Treatment of Polycythemia Vera With Gleevec

Weill Cornell Medicine (WCM)

Status and phase

Completed

Phase 2

Conditions

Polycythemia Vera

Treatments

Drug: Gleevec

Study type

Interventional

Funder types

Other

Identifiers

NCT01120821

CSTI571AUS41 (Other Grant/Funding Number)

0702-375

Details and patient eligibility

About

The purpose of this research study is to evaluate the safety and effectiveness of patients with Polycythemia Vera treated with Gleevec.

Full description

Phlebotomy is a standard temporizing treatment for Polycythemia Vera. Performing repeated phlebotomies may lead to iron deficiency and can contribute to a rising platelet count. This may create additional problems, such as clots particularly in patients older than 50. There is reason to believe that the use of Gleevec may cause a decrease in the activity of the marrow so that patients may not require as many or any phlebotomies. Thus, spleen function may possibly improve by decreasing in size and patients' platelet counts may also improve.

Enrollment

36 patients

Sex

All

Ages

18+ years old

Volunteers

No Healthy Volunteers

Inclusion criteria

Patients have diagnosis of Polycythemia Vera (PV).

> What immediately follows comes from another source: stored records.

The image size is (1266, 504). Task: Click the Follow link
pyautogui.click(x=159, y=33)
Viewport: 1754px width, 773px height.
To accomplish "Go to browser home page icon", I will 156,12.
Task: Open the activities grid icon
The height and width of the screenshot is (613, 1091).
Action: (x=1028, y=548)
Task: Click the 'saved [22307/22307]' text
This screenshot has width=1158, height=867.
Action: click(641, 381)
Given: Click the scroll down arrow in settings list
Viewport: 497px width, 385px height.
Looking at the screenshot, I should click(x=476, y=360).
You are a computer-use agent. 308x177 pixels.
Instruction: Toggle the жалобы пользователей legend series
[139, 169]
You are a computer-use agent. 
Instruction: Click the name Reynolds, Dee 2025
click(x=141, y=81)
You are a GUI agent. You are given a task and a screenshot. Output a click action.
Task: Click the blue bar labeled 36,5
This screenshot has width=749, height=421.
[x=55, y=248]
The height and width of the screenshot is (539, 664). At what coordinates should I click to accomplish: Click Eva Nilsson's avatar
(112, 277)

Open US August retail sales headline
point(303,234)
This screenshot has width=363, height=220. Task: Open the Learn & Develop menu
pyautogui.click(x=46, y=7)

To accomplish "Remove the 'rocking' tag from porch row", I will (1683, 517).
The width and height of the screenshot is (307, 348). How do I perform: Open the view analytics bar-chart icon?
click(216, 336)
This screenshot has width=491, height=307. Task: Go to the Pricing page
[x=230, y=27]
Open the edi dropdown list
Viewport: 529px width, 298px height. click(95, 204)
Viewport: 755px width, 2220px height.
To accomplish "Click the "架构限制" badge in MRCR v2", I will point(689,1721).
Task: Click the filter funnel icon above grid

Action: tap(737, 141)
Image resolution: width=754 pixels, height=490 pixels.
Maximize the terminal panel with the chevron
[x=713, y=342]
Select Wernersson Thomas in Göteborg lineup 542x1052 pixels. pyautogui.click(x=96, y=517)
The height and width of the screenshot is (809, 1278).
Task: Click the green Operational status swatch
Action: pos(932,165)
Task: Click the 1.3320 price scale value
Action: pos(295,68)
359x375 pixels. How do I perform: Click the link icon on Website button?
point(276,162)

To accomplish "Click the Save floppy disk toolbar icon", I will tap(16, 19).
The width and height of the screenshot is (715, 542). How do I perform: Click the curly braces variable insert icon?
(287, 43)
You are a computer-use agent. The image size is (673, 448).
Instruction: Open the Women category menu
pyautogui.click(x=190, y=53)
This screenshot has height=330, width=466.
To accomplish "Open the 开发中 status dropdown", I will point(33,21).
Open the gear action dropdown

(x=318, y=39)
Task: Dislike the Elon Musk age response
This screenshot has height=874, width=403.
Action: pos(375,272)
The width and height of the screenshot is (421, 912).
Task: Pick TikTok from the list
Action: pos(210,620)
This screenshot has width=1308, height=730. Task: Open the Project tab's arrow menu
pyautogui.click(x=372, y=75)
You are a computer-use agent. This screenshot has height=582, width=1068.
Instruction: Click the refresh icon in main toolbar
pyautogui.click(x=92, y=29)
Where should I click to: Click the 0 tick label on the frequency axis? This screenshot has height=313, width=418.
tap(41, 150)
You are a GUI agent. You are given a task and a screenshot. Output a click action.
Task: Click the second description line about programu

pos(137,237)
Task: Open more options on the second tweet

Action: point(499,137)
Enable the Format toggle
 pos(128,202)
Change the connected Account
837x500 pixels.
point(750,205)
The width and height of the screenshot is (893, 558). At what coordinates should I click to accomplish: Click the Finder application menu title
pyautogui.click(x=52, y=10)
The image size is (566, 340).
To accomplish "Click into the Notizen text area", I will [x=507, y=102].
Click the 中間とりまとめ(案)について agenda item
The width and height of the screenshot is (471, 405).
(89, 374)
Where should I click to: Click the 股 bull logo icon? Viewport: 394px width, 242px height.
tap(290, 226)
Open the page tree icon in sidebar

Patients may have newly diagnosed PV.
Patients may have previously interferon-alfa treated PV with documented resistance, refractoriness or intolerance to interferon-alfa.
Patients may have PV with inadequate control on hydroxyurea.
Performance status of 0, 1, or 2
Adequate end organ function, defined as the following:
1. total bilirubin <1.5 x upper limit of the normal range (ULN)
2. SGOT (AST) and SGPT (ALT) < 2.5 x ULN
3. creatinine < 1.5 x ULN
4. ANC > 1.5 x 109/L
Written voluntary informed consent.

Exclusion criteria

Female patients who are pregnant or breast-feeding.
Patients receiving busulfan within 6 weeks of Study Day 1.
Patients receiving interferon-alpha within 4 weeks of Study Day 1.
Patients receiving hydroxyurea within 2 weeks of Study Day 1.
Patients with Grade III or IV cardiac problems as defined by the New York Heart Association Criteria.
Patients with a history of non-compliance to medical regimens or who are considered potentially unreliable.
Patients previously treated with Gleevec.
Serum erythropoietin level > or = 25 units/microliter
Abnormal O2 saturation (by pulse oximetry) or arterial pO2 (by arterial blood gas).